How to determine if a word has an extended character?

ambaris...@gmail.com

unread,

May 20, 2008, 8:54:17 AM5/20/08

to

I have a file which contains just one word. My task is just to find
out if the word has any extended character. Thats all.

I can use regex, but am not able to find out a regex pattern for
extended character. Any hints?

For example, if the file content is: sample, then the Perl code prints
false; and if the file content is samplé, then the Perl code prints
true.

Thanks.

Jürgen Exner

unread,

May 20, 2008, 9:50:56 AM5/20/08

to

ambaris...@gmail.com wrote:
>I have a file which contains just one word. My task is just to find
>out if the word has any extended character. Thats all.
>
>I can use regex, but am not able to find out a regex pattern for
>extended character. Any hints?

[Interpreting 'extended' as non-ASCII]

You could simply use the POSIX character class [:ASCII:]

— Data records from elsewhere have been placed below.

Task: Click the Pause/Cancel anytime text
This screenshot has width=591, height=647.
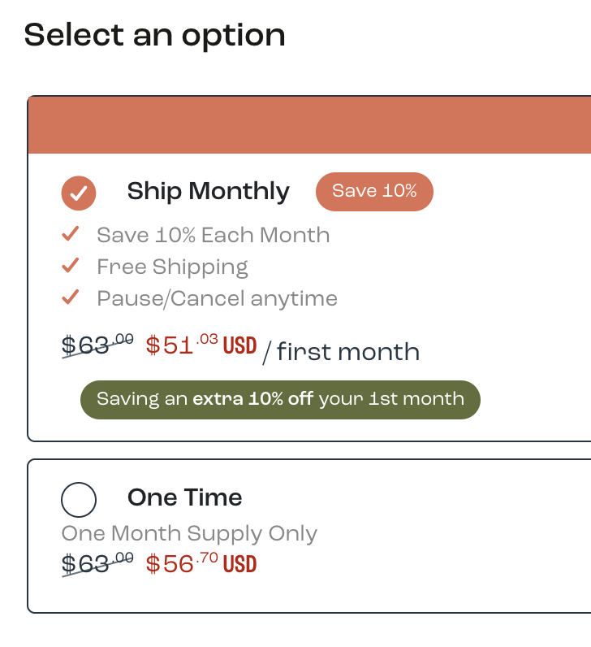Action: (218, 298)
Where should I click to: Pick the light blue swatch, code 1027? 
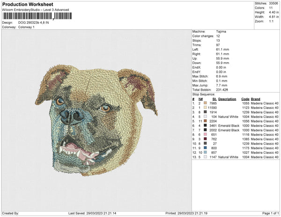click(205, 152)
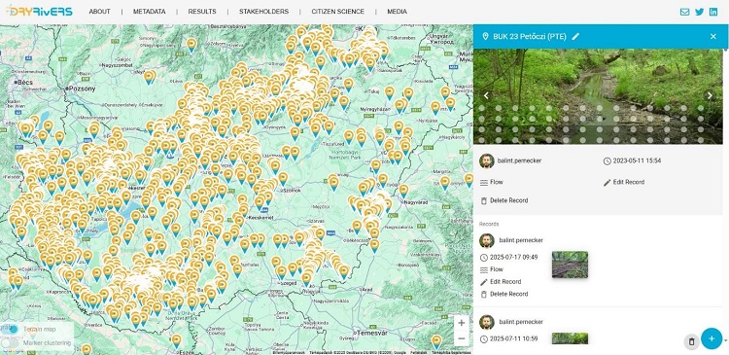Toggle the Terrain map switch
Screen dimensions: 729x355
click(10, 330)
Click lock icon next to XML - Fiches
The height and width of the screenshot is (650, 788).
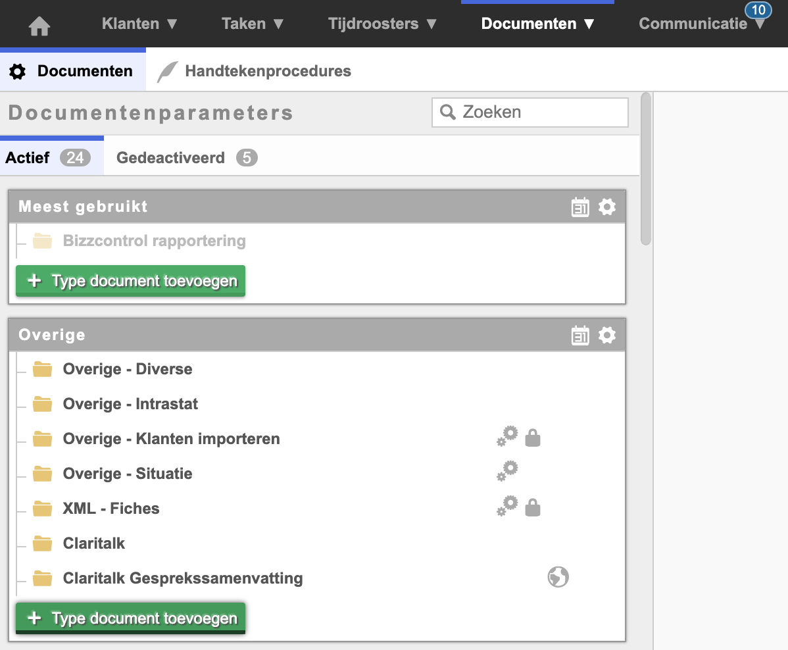click(x=533, y=507)
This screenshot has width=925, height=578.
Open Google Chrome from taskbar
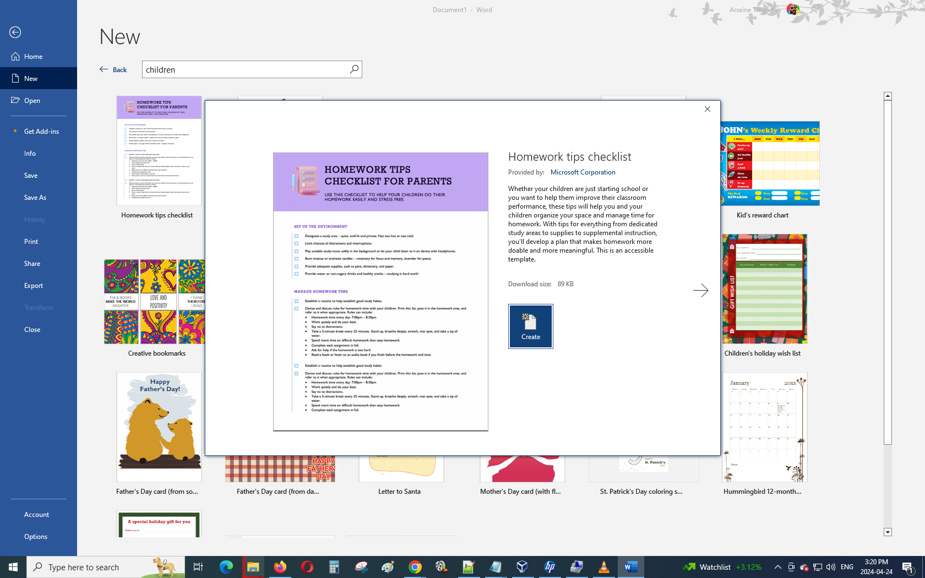coord(415,567)
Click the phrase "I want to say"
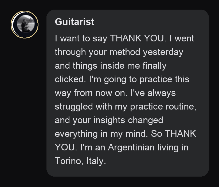This screenshot has width=219, height=187. (x=81, y=38)
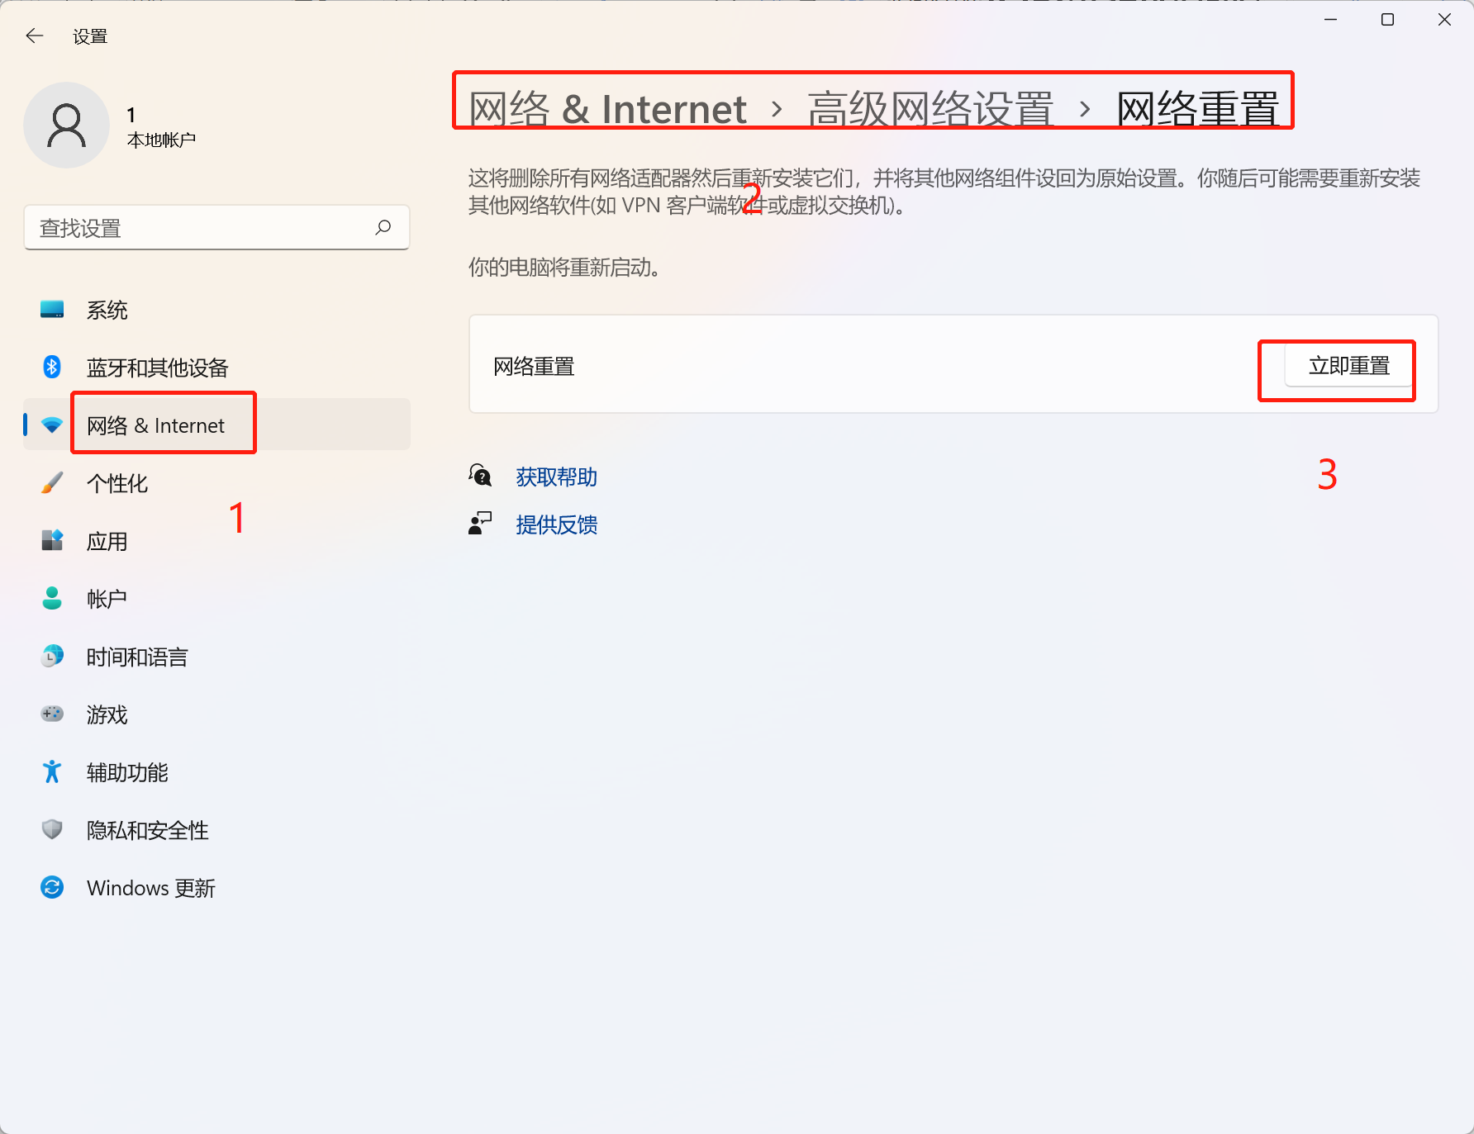Select 网络 & Internet in the sidebar
Image resolution: width=1474 pixels, height=1134 pixels.
[155, 425]
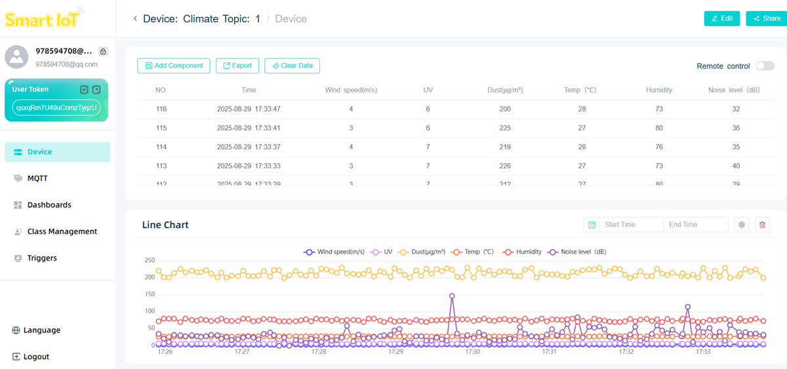Go back using the left chevron arrow
Viewport: 787px width, 369px height.
135,19
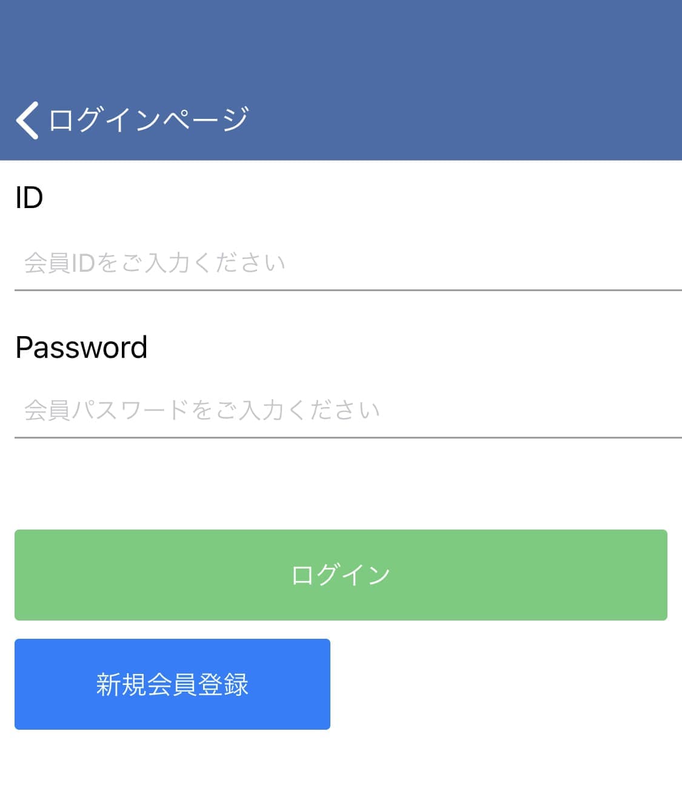Viewport: 682px width, 808px height.
Task: Submit credentials with ログイン
Action: [x=341, y=575]
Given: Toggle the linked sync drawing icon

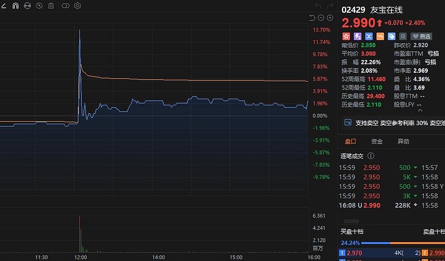Looking at the screenshot, I should coord(27,6).
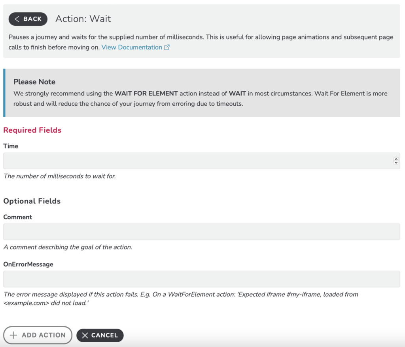Click the Comment field label
Image resolution: width=405 pixels, height=347 pixels.
pyautogui.click(x=17, y=217)
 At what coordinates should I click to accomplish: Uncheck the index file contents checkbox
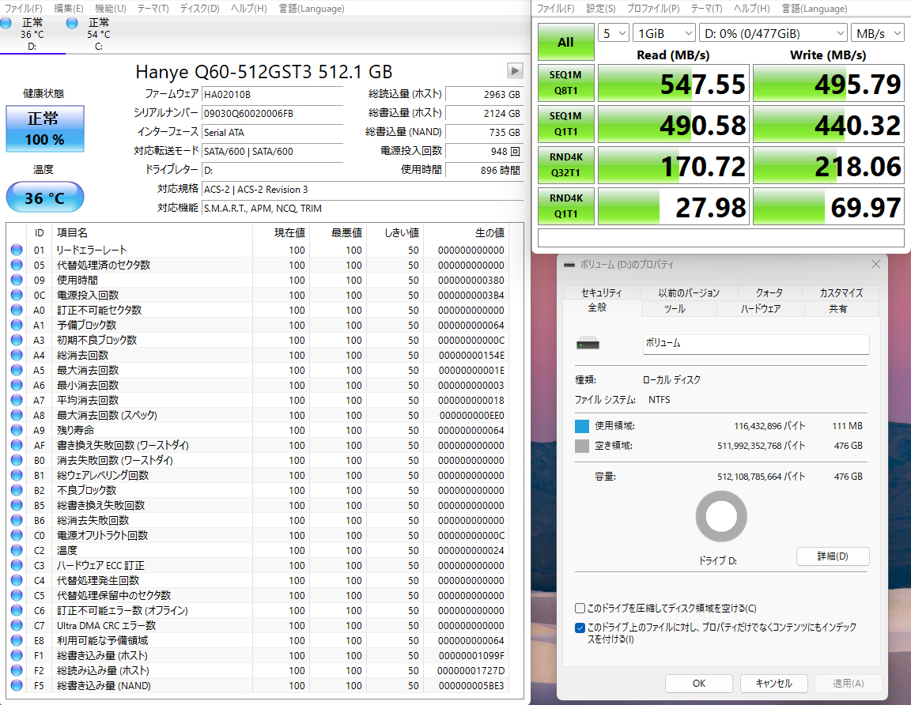click(580, 628)
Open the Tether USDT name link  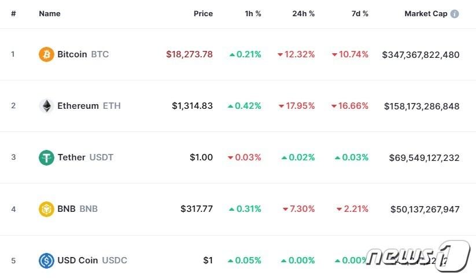[x=85, y=157]
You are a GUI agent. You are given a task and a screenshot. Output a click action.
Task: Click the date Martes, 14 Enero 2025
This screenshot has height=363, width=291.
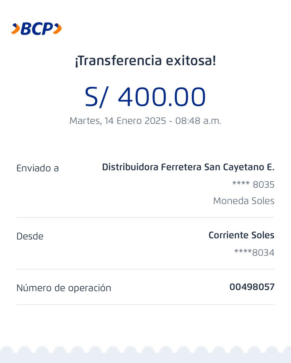click(118, 121)
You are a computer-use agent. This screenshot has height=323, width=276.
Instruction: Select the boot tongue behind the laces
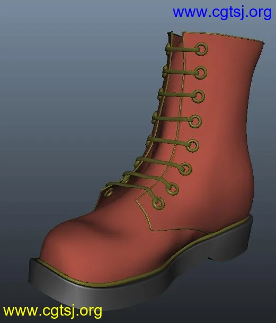click(175, 103)
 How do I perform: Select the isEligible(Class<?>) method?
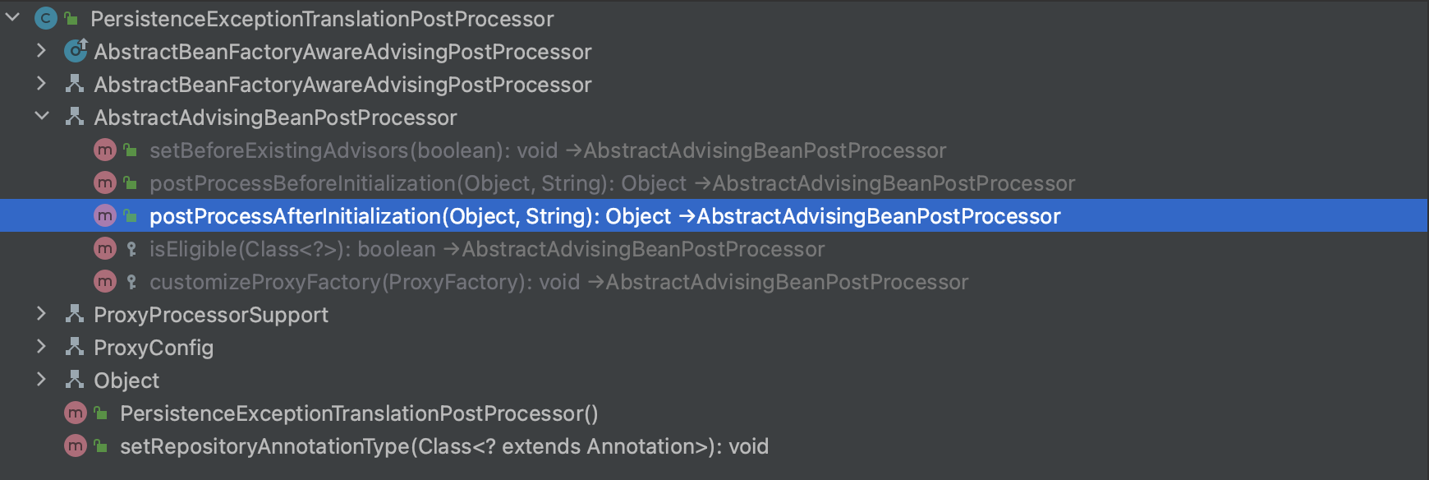pos(486,249)
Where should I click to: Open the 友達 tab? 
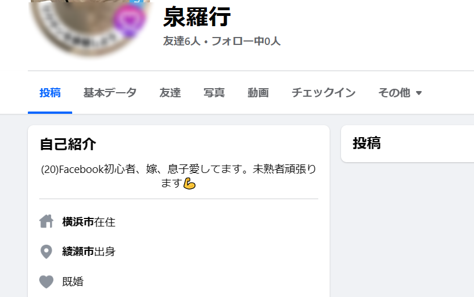tap(170, 93)
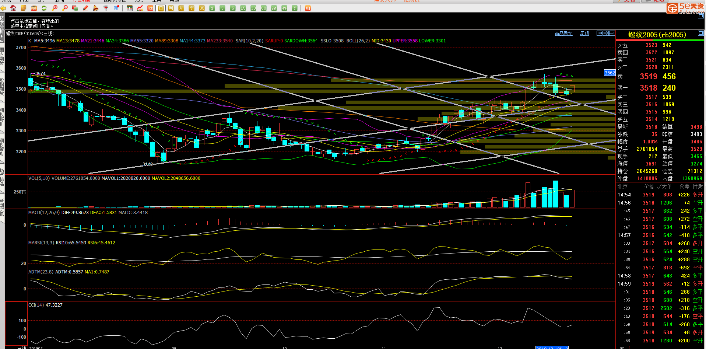Click the 3562 price label marker

610,73
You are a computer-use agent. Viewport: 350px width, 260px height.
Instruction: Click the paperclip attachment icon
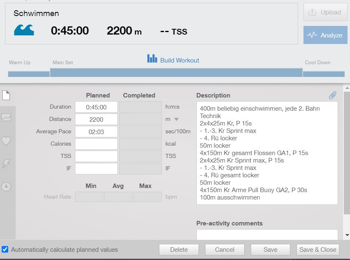[332, 95]
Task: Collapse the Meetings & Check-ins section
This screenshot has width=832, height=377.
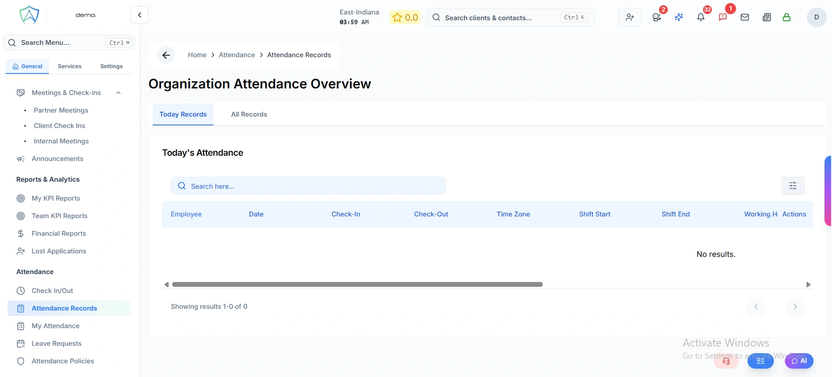Action: pyautogui.click(x=118, y=93)
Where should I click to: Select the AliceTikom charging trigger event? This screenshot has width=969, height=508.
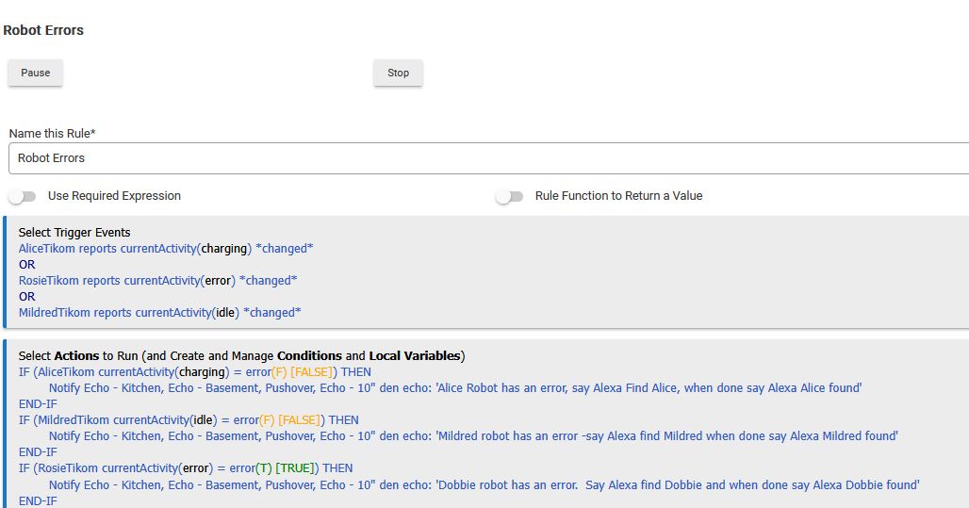pos(166,249)
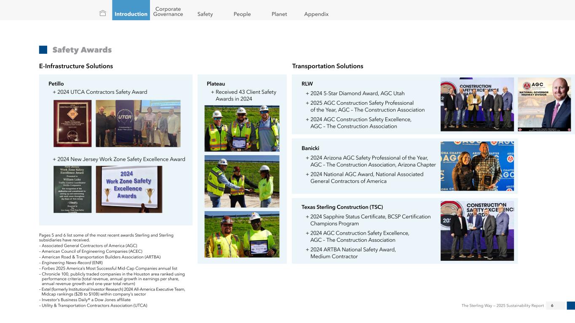Viewport: 575px width, 323px height.
Task: Open the Introduction tab
Action: (131, 14)
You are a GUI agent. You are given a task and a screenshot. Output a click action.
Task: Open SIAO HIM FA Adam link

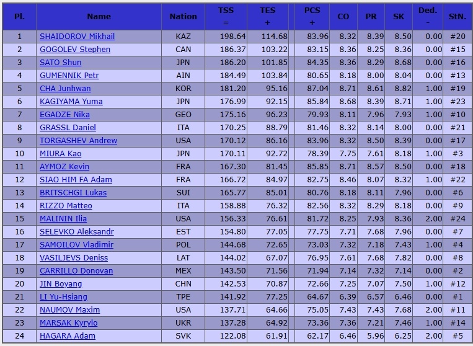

Another way would be to check for each character, if its ord() is less
than 128. That should work at least for the most common encodings like
ISO-Latin-1, Windows-1252, ...

Or: [untested]
if (/^[A-Za-z]*$/) {
print 'false';
} else {
print 'true';
}

You could probably also set your locale to EN-US and use
if (/\W/) {
print 'true';
} else {
print 'false';
}

All of these do somewhat different things, so you have some options to
choose the one that most closely matches your needs.

jue

Hartmut Camphausen

unread,

May 20, 2008, 9:55:11 AM5/20/08

to

In <<405f2950-fa4a-4a3e...@k1g2000prb.googlegroups.com>>
schrieb ...

$string =~ m/[^\w]/ ? print "\nhas extended." : print "\nOK.";

should do the trick.

This prints "has extended" if $string contains any characters other
([^...]) then 'a' to 'z', 'A' to 'Z', '0' to '9' plus '_' (the \w
character class).

If you want to exclude the '_' (contained in \w), use [^a-zA-Z0-9]
If you want to include more "valid" characters, expand the [^...]
accordingly (note: if you want to inlcude '-' as valid character, put it
at the very end of the characters list).

See
perldoc perlre
perldoc perlrequick
perldoc perlreref
perldoc perlretut

hth, Hartmut

--
------------------------------------------------
Hartmut Camphausen h.camp[bei]textix[punkt]de

John W. Krahn

unread,

May 20, 2008, 7:29:08 PM5/20/08

to

Hartmut Camphausen wrote:
> In <<405f2950-fa4a-4a3e...@k1g2000prb.googlegroups.com>>
> schrieb ...
>> I have a file which contains just one word. My task is just to find
>> out if the word has any extended character. Thats all.
>>
>> I can use regex, but am not able to find out a regex pattern for
>> extended character. Any hints?
>>
>>
>> For example, if the file content is: sample, then the Perl code prints
>> false; and if the file content is samplé, then the Perl code prints
>> true.
>
>
> $string =~ m/[^\w]/ ? print "\nhas extended." : print "\nOK.";

[^\w] is usually written as \W.

> should do the trick.
>
> This prints "has extended" if $string contains any characters other
> ([^...]) then 'a' to 'z', 'A' to 'Z', '0' to '9' plus '_' (the \w
> character class).

From perlre.pod:

<QUOTE>
If "use locale" is in effect, the list of alphabetic characters
generated by "\w" is taken from the current locale. See perllocale.
</QUOTE>

In other words, if your locale supports it then 'é' will be included in \w.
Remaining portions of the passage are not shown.